### Exercise text
-- Opening Marker --

American filmmaker and director

Azazel Jacobs (born September 27, 1972) is an American film director and screenwriter. His feature films include The GoodTimesKid (2005), Terri (2011), The Lovers (2017), French Exit (2020), and His Three Daughters (2023).

== Biography ==
Jacobs grew up in a Jewish family in the Tribeca neighborhood of Manhattan. He is the son of experimental filmmaker Ken Jacobs. He attended Bayard Rustin High School. He received a bachelor's degree in film from SUNY Purchase and a master's degree from the AFI Conservatory. As of 2011, Jacobs lives in Los Angeles.

== Career ==
His feature The Goodtimeskid (2005), a micro-budget film, gained a cult following and was later re-released by KINO International. Jacobs' film Momma’s Man premiered at the Sundance Film Festival 2008. Upon its release by KINO International, The New York Times declared the film to be "Independent Film defined." In 2011, Jacobs film Terri starring John C. Reilly, was written by Patrick deWitt, premiered in competition at Sundance and in competition internationally at Locarno & the BFI London Film Festival’s "Film On The Square."

-- Closing Marker --

### Stored records

-- Opening Marker --

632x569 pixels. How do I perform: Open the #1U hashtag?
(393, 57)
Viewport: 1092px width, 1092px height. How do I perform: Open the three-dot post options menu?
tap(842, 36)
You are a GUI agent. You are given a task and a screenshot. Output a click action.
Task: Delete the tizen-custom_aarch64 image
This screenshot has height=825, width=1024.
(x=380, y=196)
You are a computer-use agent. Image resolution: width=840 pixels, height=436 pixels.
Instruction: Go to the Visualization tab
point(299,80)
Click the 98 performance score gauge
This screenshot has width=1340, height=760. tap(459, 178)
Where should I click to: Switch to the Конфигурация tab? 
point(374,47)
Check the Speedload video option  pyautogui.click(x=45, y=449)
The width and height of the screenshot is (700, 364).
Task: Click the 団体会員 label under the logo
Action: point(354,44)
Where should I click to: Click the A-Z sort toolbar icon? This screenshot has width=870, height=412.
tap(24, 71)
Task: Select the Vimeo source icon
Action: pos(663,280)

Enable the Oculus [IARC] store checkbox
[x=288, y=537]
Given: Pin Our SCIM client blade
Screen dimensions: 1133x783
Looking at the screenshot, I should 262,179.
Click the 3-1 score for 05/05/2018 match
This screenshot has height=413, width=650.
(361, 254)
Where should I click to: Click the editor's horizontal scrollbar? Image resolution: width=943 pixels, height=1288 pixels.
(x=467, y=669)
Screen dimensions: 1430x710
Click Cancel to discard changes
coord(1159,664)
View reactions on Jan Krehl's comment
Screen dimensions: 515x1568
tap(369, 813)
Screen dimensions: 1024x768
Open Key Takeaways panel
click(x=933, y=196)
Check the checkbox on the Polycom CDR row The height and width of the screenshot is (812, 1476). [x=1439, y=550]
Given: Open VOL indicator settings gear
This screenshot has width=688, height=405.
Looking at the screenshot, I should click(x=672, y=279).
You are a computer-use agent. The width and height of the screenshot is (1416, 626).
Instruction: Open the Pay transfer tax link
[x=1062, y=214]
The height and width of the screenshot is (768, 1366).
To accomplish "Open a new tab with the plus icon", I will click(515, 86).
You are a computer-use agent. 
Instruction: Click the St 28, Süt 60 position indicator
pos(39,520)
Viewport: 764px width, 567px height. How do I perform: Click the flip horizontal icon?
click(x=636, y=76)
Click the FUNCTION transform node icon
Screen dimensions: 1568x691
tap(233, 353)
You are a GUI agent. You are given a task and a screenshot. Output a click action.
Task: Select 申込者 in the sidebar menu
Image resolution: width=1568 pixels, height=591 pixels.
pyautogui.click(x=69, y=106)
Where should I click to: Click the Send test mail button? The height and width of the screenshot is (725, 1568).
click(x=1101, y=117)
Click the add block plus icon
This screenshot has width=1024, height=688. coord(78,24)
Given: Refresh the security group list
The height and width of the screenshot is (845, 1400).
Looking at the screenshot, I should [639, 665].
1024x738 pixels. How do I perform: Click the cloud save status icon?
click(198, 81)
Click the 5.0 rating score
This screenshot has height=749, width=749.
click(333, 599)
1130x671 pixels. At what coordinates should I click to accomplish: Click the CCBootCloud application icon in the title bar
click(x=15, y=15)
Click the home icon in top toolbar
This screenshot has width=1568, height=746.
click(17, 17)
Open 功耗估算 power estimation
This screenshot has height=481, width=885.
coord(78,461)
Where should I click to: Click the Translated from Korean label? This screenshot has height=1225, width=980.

-- Closing Marker --

### Exercise requirements
Rewrite the passage on Azazel Jacobs starting with "American filmmaker and" and going on through "in Los Angeles.", with "Manhattan" changed to "Brooklyn".

### Result
American filmmaker and director

Azazel Jacobs (born September 27, 1972) is an American film director and screenwriter. His feature films include The GoodTimesKid (2005), Terri (2011), The Lovers (2017), French Exit (2020), and His Three Daughters (2023).

== Biography ==
Jacobs grew up in a Jewish family in the Tribeca neighborhood of Brooklyn. He is the son of experimental filmmaker Ken Jacobs. He attended Bayard Rustin High School. He received a bachelor's degree in film from SUNY Purchase and a master's degree from the AFI Conservatory. As of 2011, Jacobs lives in Los Angeles.